# Resolved ML Agents - Brain favors specific solution despite equal rewards

Discussion in 'ML-Agents' started by rahulchawla2801, Aug 25, 2023.

1. ### rahulchawla2801

Joined:
Oct 5, 2021
Posts:
34
Description
I'm facing a problem with Unity ML Agents. I've got 10 different positive solutions out of 200, all giving the same +1 reward, and other 190, -1 reward. But my trained brain is oddly leaning towards one solution more than the other 9.

Details
• I'm working on a relatively straightforward practice problem where I apply an impulse to a rigidbody based on input from the OnAction function. The reward is determined by where the rigidbody lands after the impulse.
• To avoid conflicts, I've incorporated a boolean lock in the OnActionReceived function, ensuring that no new impulse is applied while the rigidbody is waiting for a reward.
• One variable that distinguishes the positive solutions is the time interval between the impulse and the reward. However, I've attempted to mitigate this discrepancy by uniformly delaying the reward function for all positive solutions.
• I've exhaustively experimented with a wide range of parameters, including:
• beta: [0.001 to 0.5]
• epsilon: [0 to 0.95]
• lambda: [0 to 0.95]
• strength: [0.1 to 1]
• gamma: [0, 0.9]
• For each parameter combination, I've conducted rigorous training with 1 million steps. However, either the cumulative reward doesn't converge or, when convergence occurs, the agent favors only one specific positive solution during validation.
• I've implemented the action input using 3 discrete values that fall within the range of [0, 6]. These values are obtained using the actions.DiscreteActions function. These three discrete values are then used collectively to generate a Vector3 impulse that needs to be applied to the rigidbody.

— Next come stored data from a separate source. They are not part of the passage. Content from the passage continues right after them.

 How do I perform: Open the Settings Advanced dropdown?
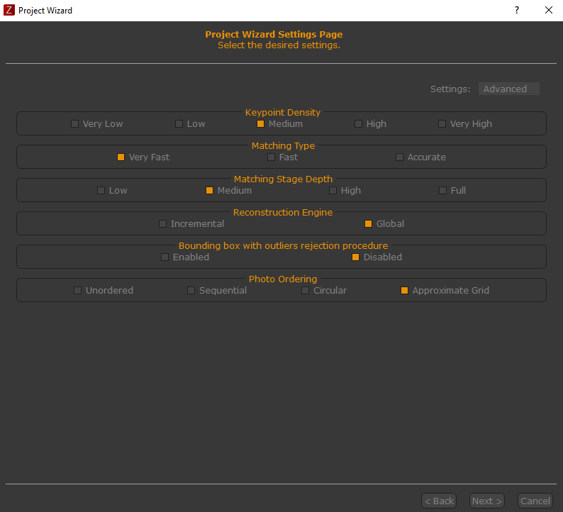tap(508, 89)
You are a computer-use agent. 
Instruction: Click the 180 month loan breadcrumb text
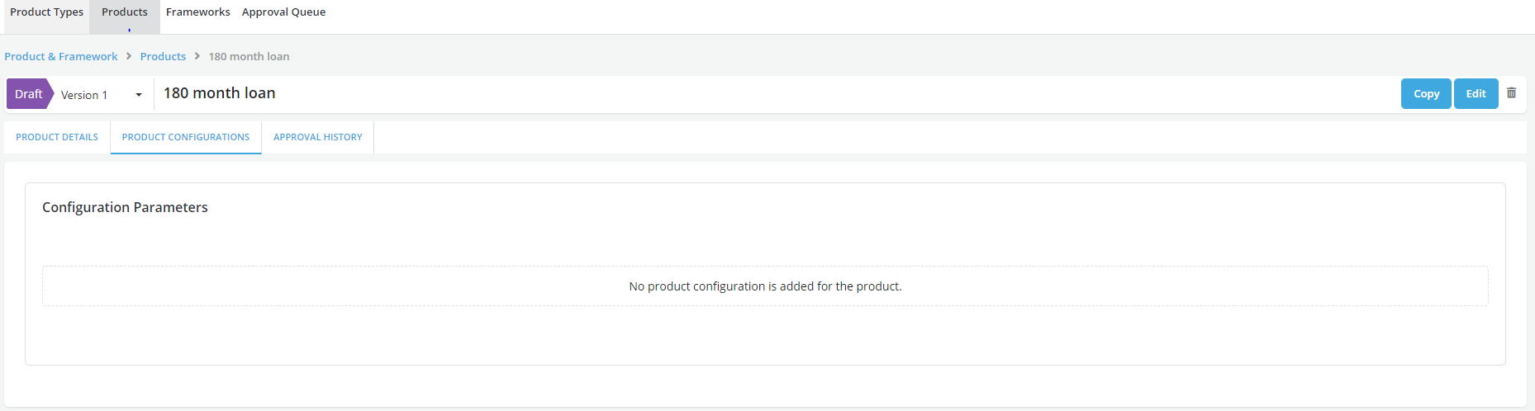pos(249,56)
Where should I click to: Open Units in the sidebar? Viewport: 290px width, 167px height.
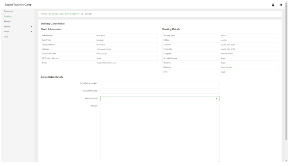click(x=6, y=36)
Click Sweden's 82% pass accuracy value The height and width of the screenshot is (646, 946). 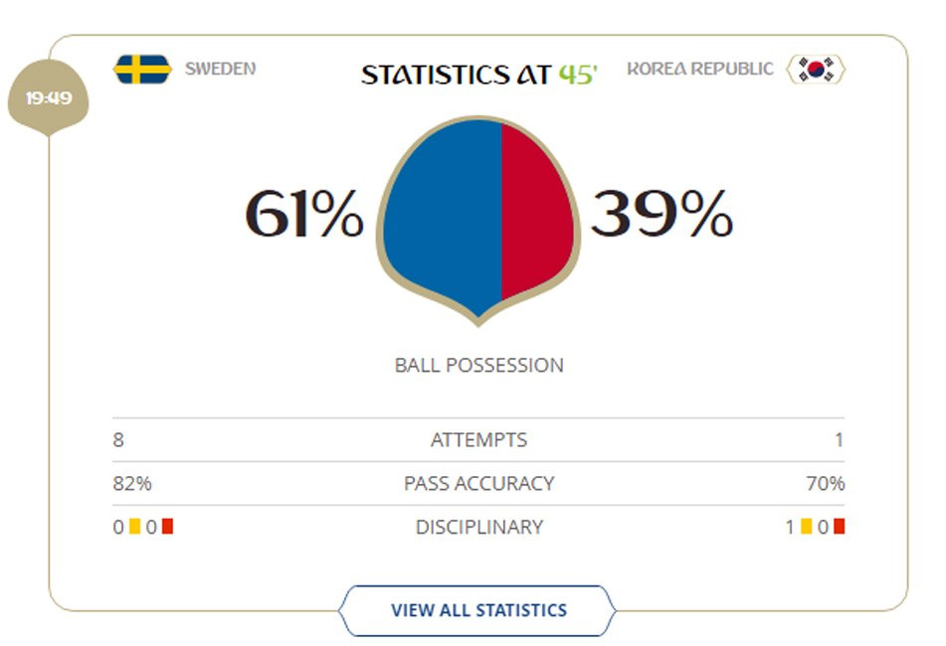[132, 483]
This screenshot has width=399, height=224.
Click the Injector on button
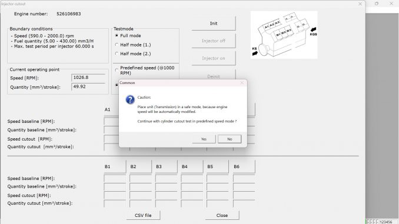(214, 58)
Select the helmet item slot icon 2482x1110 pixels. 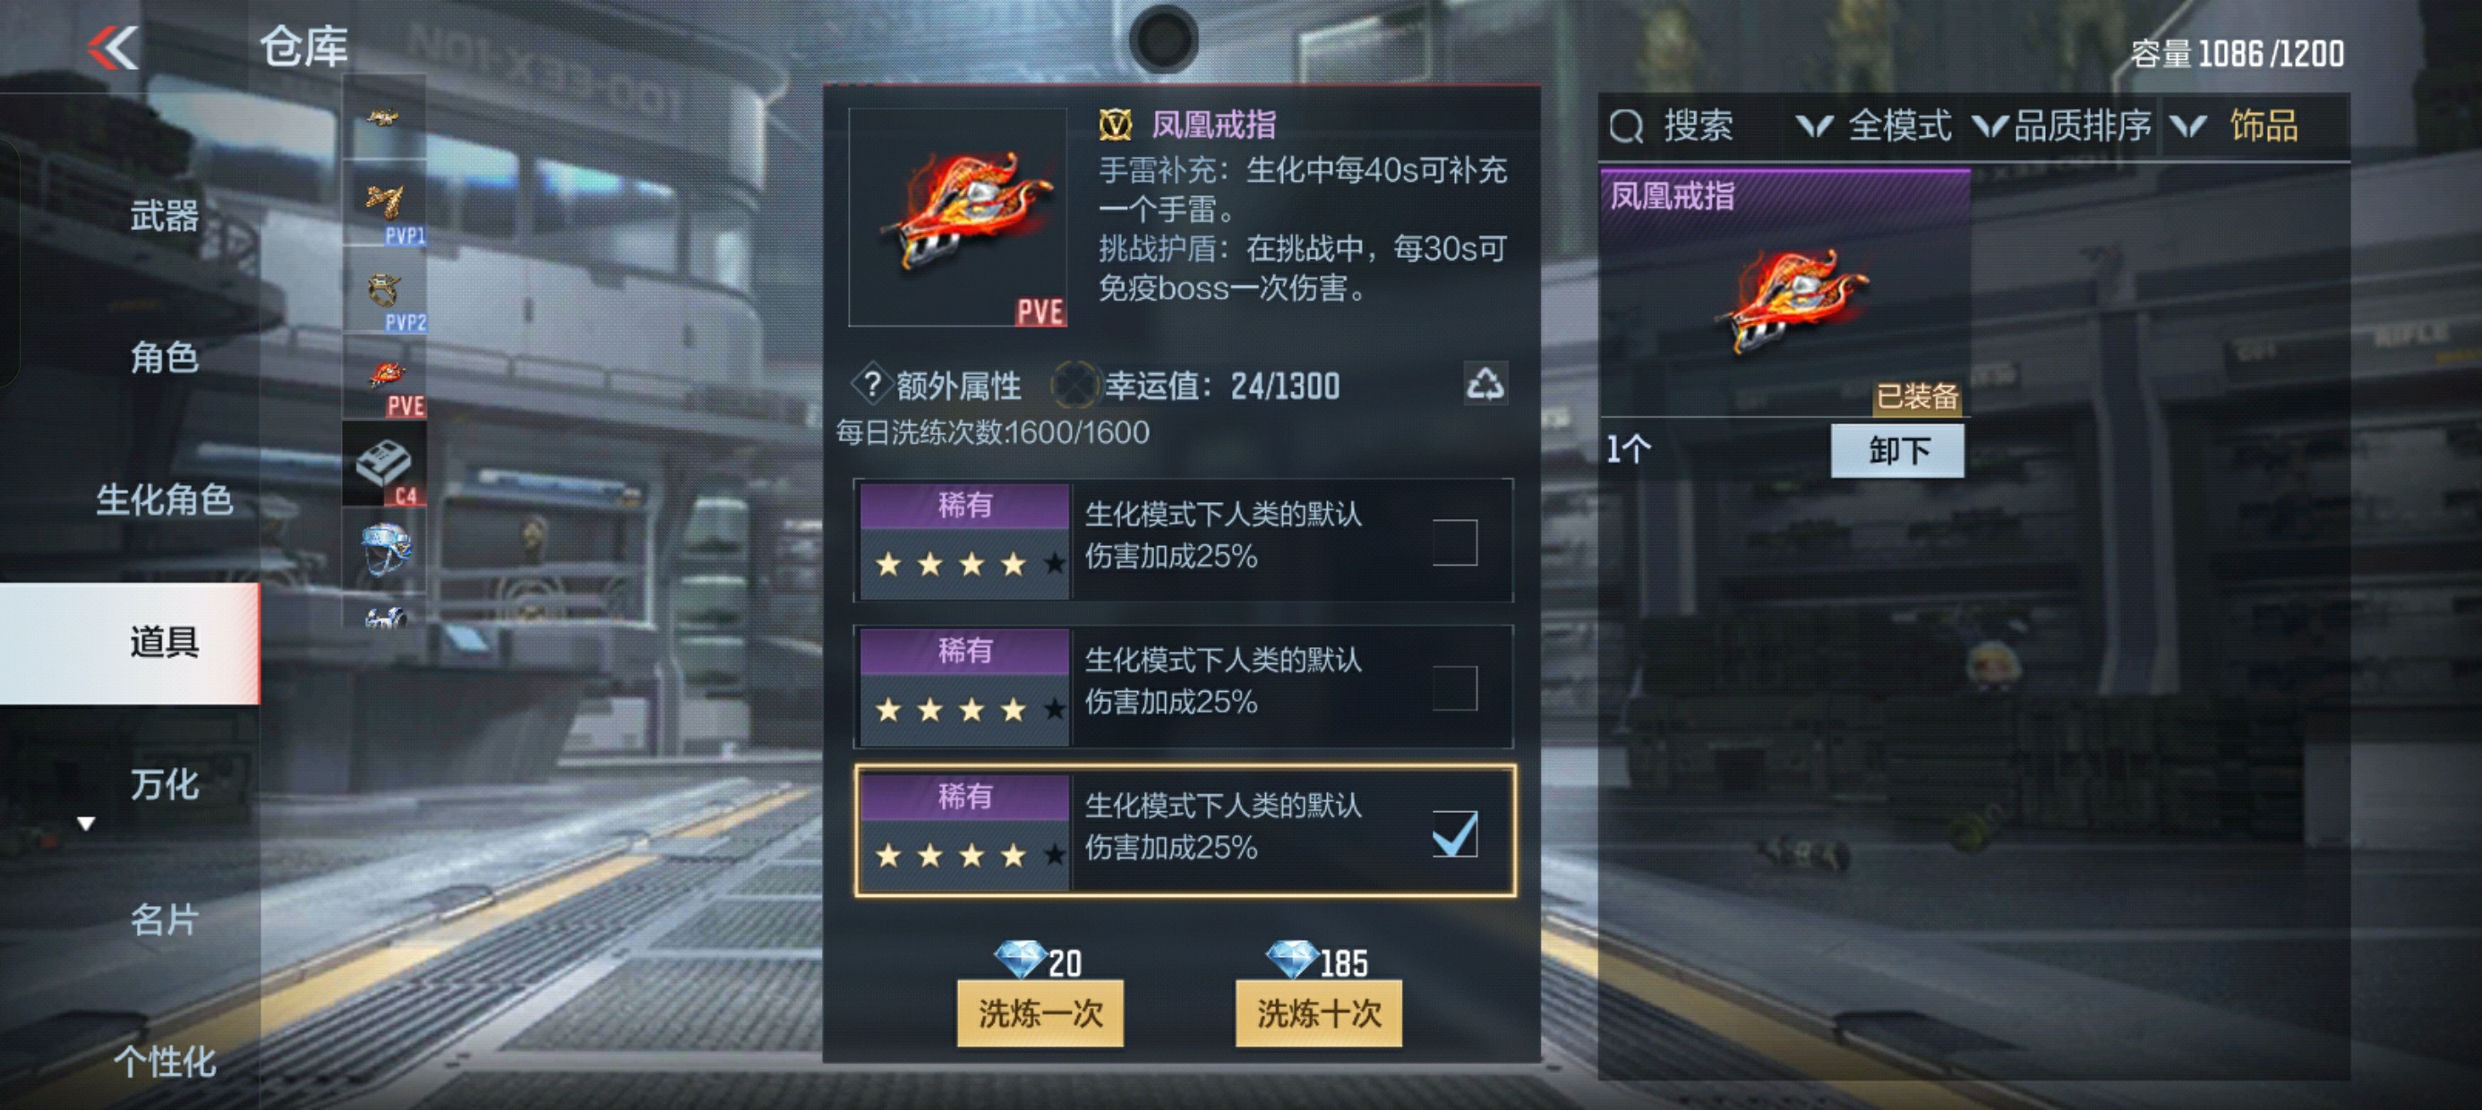pyautogui.click(x=384, y=550)
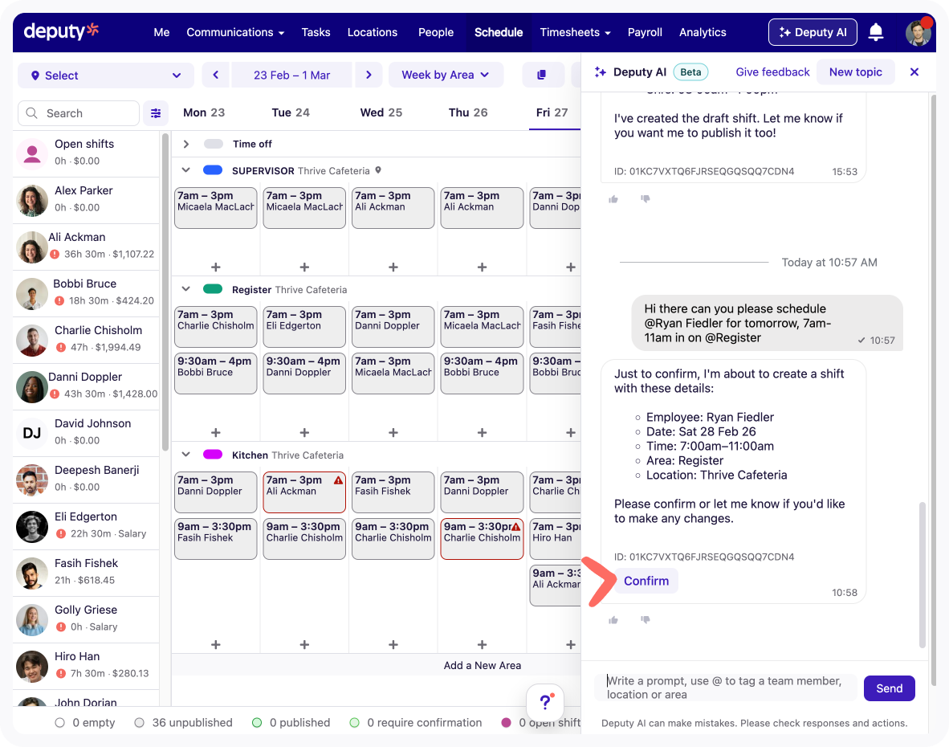Go to the previous week arrow
949x747 pixels.
(215, 75)
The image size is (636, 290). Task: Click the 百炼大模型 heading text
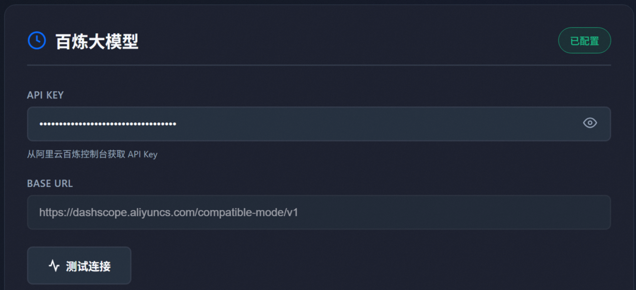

[*]Since I am running around 1000 agents in parallel, I have created a simple pool of 1000 rigidbodies which are initialized and SetActive() at the onset of the action cycle for each agent.

That outcome that I want

I want the training process to ensure that all 10 solutions I've identified have nearly equal importance. This way, when I use these solutions in my game, the AI brain should randomly select any one of these 10 solutions, rather than favoring just one of them.

One of the Yaml files
Code (JavaScript):
1. behaviors:
2.   AO:
3.     trainer_type: ppo
4.     hyperparameters:
5.       batch_size: 128
6.       buffer_size: 20480
7.       learning_rate: 0.0003
8.       beta: 0.01
9.       epsilon: 0.8
10.       lambd: 0.3
11.       num_epoch: 3
12.       learning_rate_schedule: linear
13.     network_settings:
14.       normalize: true
15.       hidden_units: 128
16.       num_layers: 2
17.       vis_encode_type: simple
18.     reward_signals:
19.       extrinsic:
20.         gamma: 0.9
21.         strength: 1.0
22.     max_steps: 5000000
23.     time_horizon: 1000
24.     summary_freq: 8000
25.

Last edited: Aug 25, 2023